How Many AP Classes Should You Take?
Do you want to:
graduate college sooner with less debt?
c
hallenge yourself academically?
gauge your future success in college?
p
resent your best application to college admissions officers, especially at more selective schools?

All are great reasons why you might choose to enroll in Advanced Placement (AP) classes while in high school. But how many AP courses should you take?
If you are unfamiliar with AP courses and tests, read these blogs first: What to Know About AP Tests and The Latest on AP Test Scores

How Many AP Classes Should You Take?

While college counselors often recommend that students complete 5-8 AP classes in high school, you should consider several personal factors before deciding what’s best for you.

Your Time. Consider your other courses, athletics and other activities, work, and family commitments. AP courses generally require more study time throughout the semester/year, plus additional time to prepare for the AP test in May to earn credit. Each exam is at a specifically scheduled time (morning or afternoon) on a specific day.

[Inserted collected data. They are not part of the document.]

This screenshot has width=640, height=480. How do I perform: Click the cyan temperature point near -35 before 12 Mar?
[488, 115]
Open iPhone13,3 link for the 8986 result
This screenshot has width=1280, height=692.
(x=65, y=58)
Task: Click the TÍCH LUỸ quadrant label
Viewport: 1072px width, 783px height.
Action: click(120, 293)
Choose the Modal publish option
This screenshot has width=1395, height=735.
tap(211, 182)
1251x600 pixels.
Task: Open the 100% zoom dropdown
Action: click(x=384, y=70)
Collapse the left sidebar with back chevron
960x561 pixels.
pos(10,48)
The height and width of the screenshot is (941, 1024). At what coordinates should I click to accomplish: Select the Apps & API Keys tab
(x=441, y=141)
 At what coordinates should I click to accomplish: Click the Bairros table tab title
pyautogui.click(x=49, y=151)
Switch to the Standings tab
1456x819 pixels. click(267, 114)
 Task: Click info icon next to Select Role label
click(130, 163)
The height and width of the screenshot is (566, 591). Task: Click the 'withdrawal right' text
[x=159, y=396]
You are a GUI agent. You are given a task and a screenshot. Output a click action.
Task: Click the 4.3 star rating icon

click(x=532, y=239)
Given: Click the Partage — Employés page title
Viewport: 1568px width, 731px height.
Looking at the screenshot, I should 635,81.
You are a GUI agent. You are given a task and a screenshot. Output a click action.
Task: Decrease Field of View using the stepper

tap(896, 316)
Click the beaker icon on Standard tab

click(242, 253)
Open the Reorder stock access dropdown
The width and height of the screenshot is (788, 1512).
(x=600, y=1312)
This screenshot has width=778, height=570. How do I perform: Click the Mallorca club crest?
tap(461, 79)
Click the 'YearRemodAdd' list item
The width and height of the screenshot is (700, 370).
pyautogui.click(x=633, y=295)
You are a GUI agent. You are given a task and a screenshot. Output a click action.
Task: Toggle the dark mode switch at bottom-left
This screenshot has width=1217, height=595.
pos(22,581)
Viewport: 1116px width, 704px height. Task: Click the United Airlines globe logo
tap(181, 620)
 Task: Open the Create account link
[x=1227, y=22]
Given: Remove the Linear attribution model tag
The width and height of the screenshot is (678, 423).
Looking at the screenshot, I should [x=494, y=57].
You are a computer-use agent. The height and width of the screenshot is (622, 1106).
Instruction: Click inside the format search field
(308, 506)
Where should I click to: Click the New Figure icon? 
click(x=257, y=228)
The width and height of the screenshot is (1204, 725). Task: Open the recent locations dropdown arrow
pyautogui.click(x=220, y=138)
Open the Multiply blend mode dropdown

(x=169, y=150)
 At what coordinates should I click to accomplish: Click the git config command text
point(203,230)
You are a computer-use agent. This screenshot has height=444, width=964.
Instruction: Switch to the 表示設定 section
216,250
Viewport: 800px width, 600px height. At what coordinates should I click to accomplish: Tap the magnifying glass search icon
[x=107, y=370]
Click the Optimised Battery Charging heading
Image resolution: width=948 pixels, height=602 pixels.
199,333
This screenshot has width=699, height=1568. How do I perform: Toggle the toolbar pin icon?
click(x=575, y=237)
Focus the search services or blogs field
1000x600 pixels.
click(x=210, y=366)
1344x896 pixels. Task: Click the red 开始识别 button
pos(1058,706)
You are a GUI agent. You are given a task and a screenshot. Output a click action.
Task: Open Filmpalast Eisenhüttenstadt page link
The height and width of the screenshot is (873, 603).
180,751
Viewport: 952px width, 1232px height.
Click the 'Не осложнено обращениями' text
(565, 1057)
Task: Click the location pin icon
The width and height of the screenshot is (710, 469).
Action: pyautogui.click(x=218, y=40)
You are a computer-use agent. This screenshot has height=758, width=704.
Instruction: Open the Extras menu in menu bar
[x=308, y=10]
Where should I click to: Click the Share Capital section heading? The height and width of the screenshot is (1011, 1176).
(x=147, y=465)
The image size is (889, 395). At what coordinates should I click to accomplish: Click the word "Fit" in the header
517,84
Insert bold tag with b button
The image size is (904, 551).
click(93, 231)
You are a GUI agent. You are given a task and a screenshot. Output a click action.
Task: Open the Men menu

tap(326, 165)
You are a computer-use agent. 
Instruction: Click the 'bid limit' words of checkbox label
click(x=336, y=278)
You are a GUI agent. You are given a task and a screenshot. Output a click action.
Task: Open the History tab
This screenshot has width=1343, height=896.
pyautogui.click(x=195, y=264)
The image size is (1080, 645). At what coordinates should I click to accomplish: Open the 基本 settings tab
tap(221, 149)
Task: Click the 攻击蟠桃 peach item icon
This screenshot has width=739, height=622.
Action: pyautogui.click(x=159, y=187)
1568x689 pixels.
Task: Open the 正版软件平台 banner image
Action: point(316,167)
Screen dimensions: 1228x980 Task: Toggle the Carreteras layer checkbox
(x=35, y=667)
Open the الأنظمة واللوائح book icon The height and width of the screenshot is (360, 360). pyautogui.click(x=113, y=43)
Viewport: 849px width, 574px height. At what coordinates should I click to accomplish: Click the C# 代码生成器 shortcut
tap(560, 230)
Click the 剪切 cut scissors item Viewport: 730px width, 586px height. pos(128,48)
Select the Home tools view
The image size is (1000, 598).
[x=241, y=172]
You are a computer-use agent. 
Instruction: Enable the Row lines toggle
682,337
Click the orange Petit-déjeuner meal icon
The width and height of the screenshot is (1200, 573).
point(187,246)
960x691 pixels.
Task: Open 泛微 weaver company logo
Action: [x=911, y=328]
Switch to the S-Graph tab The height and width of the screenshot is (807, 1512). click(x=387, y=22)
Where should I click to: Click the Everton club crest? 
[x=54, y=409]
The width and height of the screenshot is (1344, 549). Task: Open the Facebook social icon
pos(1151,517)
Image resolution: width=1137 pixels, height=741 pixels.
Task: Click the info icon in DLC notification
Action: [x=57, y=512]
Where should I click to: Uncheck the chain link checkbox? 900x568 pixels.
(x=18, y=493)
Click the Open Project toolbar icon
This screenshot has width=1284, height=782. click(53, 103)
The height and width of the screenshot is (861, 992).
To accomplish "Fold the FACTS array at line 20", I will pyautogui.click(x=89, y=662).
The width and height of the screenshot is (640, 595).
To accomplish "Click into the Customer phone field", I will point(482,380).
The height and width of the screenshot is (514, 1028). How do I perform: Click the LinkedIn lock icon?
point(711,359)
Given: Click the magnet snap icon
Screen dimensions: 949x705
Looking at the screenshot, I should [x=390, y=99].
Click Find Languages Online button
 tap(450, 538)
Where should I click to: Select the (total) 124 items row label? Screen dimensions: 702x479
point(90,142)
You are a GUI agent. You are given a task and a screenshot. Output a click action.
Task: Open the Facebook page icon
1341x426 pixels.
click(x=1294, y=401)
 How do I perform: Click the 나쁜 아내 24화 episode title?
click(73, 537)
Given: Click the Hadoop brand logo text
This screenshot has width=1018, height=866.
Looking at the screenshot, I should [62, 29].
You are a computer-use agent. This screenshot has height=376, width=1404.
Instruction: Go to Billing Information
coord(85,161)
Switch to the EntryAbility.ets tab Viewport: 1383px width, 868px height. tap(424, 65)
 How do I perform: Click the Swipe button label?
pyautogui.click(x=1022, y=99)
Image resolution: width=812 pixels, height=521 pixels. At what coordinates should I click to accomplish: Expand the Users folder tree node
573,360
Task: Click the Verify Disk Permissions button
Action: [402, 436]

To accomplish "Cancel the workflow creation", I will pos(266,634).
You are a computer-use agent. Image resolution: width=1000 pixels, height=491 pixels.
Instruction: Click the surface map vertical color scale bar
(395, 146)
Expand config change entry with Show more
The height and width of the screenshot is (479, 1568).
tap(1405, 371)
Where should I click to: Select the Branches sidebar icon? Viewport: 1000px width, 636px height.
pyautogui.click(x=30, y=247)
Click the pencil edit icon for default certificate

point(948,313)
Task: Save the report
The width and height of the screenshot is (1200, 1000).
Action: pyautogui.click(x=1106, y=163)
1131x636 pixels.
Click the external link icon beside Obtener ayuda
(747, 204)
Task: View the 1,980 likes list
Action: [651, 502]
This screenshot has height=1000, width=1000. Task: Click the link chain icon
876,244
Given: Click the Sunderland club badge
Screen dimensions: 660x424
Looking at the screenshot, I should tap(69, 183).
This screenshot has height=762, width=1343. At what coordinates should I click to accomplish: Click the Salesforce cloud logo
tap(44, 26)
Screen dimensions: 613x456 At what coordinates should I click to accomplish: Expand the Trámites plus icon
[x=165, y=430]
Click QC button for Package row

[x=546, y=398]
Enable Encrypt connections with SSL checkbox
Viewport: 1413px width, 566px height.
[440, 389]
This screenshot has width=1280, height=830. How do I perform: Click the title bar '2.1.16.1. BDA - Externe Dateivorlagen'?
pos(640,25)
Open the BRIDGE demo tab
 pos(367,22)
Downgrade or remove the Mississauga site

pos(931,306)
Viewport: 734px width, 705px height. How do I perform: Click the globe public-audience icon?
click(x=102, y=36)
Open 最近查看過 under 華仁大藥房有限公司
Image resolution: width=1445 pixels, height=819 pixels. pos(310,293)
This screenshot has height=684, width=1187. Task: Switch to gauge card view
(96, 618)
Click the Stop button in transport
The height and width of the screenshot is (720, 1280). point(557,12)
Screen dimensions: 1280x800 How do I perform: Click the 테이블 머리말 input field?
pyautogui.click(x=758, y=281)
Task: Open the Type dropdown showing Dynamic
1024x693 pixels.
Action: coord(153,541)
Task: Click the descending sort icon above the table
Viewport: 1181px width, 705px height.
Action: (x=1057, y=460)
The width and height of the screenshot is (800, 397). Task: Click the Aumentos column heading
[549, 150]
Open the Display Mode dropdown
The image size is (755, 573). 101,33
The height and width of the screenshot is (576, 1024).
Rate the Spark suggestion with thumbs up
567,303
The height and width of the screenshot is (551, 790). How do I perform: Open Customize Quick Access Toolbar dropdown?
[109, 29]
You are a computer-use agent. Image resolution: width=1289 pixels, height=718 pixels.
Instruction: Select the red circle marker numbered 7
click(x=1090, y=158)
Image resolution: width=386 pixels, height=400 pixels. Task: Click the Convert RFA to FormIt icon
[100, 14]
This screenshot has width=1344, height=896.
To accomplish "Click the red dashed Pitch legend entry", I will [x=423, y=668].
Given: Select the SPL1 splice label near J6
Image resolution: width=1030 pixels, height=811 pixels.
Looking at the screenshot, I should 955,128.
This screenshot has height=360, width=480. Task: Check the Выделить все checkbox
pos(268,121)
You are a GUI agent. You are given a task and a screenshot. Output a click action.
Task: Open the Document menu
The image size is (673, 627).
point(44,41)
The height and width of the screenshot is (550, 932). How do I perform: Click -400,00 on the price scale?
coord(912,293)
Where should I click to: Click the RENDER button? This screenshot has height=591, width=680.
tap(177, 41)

Your Options. High schools choose how many and which courses to offer, and their offerings might not match your interests. In this situation, you would first verify an AP test in the desired course will be available in your area. You can then take an accredited course online or self-prepare via the College Board’s AP website. Also, check the College Board list of companion courses for those that complement each other. Colleges recognize that AP course availability is not equal at all high schools, and won’t penalize you for what’s not an option at your school.

Your Interests. Taking an AP course to add to your transcript when you have little interest in the subject matter can make a tough class even more difficult. If the course pertains to your intended major, it may be a great option to find out how much you enjoy the subject (biology for premed, physics for engineering, etc.) and help you choose (or skip) your intended college path.

Your Abilities. Some schools require AP students to take the test if they enroll in an AP course. Not everyone tests well and taking more AP courses/tests can cause additional test anxiety. You’ll want to manage your test load to keep pace with what you can handle.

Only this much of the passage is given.